The late artiste, Phil Rocha's ouvre

Sevens into Nines – Stumbled upon this chord progression because I made a mistake while writing a keyboard part for another song. This whole song came from that. True story about a girl who mysteriously shut me down after one date. That's okay. I got a decent song out of it.

Sunshine Sue –  I often write songs about an infatuation with an idealized woman who doesn't even know I'm alive. I think I do that so that the feeling of rejection is always fresh in my mind. That way, if rejection happens (as sure as it will) I'll have a head start.

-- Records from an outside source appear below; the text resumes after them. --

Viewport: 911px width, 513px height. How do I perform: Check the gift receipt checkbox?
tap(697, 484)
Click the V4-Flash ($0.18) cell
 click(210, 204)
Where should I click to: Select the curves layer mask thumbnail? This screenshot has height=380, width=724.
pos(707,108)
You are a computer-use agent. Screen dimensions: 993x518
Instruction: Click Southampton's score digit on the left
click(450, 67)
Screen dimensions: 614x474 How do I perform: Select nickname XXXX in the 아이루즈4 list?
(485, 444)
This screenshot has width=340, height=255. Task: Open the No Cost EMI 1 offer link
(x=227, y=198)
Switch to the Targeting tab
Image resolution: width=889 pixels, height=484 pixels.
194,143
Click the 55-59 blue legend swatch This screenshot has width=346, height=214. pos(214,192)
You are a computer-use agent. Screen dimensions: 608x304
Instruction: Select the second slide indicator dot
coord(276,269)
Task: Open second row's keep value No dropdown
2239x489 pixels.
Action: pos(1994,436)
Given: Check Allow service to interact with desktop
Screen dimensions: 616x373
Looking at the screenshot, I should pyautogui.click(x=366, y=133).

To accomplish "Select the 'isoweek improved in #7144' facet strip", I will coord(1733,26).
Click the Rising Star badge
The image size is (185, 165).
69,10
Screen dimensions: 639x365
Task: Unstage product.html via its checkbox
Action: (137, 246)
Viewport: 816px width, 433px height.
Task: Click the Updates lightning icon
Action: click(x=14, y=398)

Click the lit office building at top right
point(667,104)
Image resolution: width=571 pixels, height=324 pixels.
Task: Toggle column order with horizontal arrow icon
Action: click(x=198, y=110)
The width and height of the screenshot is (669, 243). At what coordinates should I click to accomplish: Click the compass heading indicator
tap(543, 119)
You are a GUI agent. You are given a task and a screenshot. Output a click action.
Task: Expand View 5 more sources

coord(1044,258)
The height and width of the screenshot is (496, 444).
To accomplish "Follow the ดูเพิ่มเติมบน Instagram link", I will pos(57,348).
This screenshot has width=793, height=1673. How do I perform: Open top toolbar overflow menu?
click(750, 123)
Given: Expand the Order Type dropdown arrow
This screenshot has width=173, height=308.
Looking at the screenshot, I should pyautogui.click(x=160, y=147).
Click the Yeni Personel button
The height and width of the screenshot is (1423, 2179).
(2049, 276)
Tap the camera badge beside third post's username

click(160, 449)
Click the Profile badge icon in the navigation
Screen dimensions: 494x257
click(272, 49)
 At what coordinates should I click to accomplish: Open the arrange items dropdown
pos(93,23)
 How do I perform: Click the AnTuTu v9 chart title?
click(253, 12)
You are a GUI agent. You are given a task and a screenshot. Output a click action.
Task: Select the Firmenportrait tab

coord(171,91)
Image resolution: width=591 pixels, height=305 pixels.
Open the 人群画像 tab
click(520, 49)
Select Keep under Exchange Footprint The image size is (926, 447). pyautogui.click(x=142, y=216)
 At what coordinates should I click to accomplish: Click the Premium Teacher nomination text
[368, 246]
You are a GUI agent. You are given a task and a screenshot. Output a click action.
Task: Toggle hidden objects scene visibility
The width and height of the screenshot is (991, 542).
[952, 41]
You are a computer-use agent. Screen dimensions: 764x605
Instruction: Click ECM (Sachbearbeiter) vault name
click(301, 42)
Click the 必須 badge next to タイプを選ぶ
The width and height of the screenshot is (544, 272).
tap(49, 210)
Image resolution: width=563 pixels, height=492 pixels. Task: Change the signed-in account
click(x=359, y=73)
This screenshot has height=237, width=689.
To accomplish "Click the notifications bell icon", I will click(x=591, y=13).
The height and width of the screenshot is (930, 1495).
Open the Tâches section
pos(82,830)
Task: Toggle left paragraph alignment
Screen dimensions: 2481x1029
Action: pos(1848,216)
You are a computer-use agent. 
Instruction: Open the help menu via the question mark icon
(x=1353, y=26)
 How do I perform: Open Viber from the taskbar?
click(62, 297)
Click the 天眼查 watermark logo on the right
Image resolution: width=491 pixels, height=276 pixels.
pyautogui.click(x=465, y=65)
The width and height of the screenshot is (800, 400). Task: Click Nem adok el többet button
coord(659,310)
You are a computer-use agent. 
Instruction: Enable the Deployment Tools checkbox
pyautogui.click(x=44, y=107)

A dear friend, the late, great Ray Neades suggested the tambourine on the chorus, which was a great idea. He died while I was making this record and I think of him whenever I hear that tambo on the chorus of the song.

Amelia Earhart – After discovering the verse guitar piece on my pocket recorder from months before, I finished it in about 15 minutes. It is the most twisted little ditty of mine. My roommate, Marc Runkel later suggested, “now she’s scattered near Japan” instead of “scattered in the sand.” Thanks, Wunka! I was feeling it this day. I also wrote Peaches and Lemon Lime in this sitting. This song first appeared as a solo performance on Breakfast Epiphanies in 1994.

Fairies in a Yorkshire Glen – "Remember to have fun and enjoy life!" say those crazy elves and fairies. I heard the title phrase on a TV show and immediately sang the first verse in entirety without picking up an instrument. About a month later, while being up all night playing with Matty, I showed him this in the morning and he really liked it. His encouragement made me take this song more seriously. A couple of weeks later, he came back and we recorded three takes with me on six-string and he on the twelve. I did some pitch-controlled vocals in the middle to sound like elves and taught myself a few chords on the mandolin. This was a last-second replacement for Acacia Tree for inclusion on Crayons.